Workout Routines

The TRX Obstacle Course Workout

Improve your OCR performance with this intense TRX and bodyweight circuit.

The TRX Obstacle Course Workout

What does it take to compete in Obstacle Course Racing? Well first of all, you might have to be just a little bit nuts! But after that, there are a few physical attributes, which really help you navigate through the course. Core strength, mobility, and pulling power are three of the notable characteristics of top-level OCR athletes.

SEE ALSO: Obstacle Race Workout to Crush Your Next Course

Hunter McIntyre is arguably the top OCR racer in the game right now. In his quest to always improve, he asked bodyweight training expert Andy McDermott for some help designing a TRX based workout to supplement his race preparation.

So, whether you compete in OCR or just want to train like an athlete, here is a challenging Bodyweight and TRX circuit. Aim for five rounds of this circuit, with a one minute “active rest” in between rounds.


FEATURED WORKOUT: ULTRAFIT LEAN MASS PROGRAM>>

1. HAND WALKOUT TO X-WING: Do 5 slow, controlled reps of this movement to work on your mobility, flexibility, and core strength.

2. TRX SPRINTER’S START: Do 5 reps each leg. This is an explosive movement that keeps your core activated while developing lower body power.
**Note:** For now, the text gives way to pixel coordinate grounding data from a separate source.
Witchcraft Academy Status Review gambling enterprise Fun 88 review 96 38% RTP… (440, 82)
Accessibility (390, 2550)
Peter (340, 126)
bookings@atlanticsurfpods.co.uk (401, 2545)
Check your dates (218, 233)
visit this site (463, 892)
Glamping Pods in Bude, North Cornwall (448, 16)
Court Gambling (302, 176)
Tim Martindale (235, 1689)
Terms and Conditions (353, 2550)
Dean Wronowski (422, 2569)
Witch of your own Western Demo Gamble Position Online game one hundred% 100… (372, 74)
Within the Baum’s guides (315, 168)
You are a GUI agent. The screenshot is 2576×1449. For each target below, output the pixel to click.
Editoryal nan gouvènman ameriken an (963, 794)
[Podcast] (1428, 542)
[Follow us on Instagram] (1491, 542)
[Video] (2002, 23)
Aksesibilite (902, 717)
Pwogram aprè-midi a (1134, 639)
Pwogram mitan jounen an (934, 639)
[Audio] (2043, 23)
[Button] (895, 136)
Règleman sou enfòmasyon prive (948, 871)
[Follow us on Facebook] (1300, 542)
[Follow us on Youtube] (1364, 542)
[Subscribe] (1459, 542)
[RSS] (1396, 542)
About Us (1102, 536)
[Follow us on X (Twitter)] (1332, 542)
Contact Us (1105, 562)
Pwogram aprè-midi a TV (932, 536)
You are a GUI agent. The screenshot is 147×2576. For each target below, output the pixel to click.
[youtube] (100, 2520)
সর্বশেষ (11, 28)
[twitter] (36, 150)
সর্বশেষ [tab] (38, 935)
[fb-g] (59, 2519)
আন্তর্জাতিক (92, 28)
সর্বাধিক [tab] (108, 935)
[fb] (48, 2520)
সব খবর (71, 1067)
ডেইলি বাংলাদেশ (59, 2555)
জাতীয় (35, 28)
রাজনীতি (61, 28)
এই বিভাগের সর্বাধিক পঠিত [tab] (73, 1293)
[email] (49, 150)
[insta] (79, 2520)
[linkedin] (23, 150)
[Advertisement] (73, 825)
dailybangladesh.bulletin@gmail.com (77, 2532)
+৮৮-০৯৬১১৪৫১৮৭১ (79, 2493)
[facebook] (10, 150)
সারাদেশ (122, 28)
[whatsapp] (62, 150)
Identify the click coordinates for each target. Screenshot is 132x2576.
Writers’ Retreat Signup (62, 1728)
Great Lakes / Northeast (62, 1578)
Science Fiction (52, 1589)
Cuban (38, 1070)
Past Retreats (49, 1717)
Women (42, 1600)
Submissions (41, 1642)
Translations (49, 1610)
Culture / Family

3. TRX POWER PULL: Do 5 reps each arm. While maintaining a strong core, this movement is one of the best ways to isolate the rotational pulling power of your upper body.

4. SQUAT TO GRAPPLER CURL: Aim for 10 reps. This exercise combines lower body strength, core activation, and upper body pulling power to get your total body moving as one machine.

5. MMA BURPEES: Aim for 5 reps each leg. This is one of the best exercises that Andy loves to hate! It taxes all the major muscle groups, and also trains your energy systems because it’s a metabolic monster.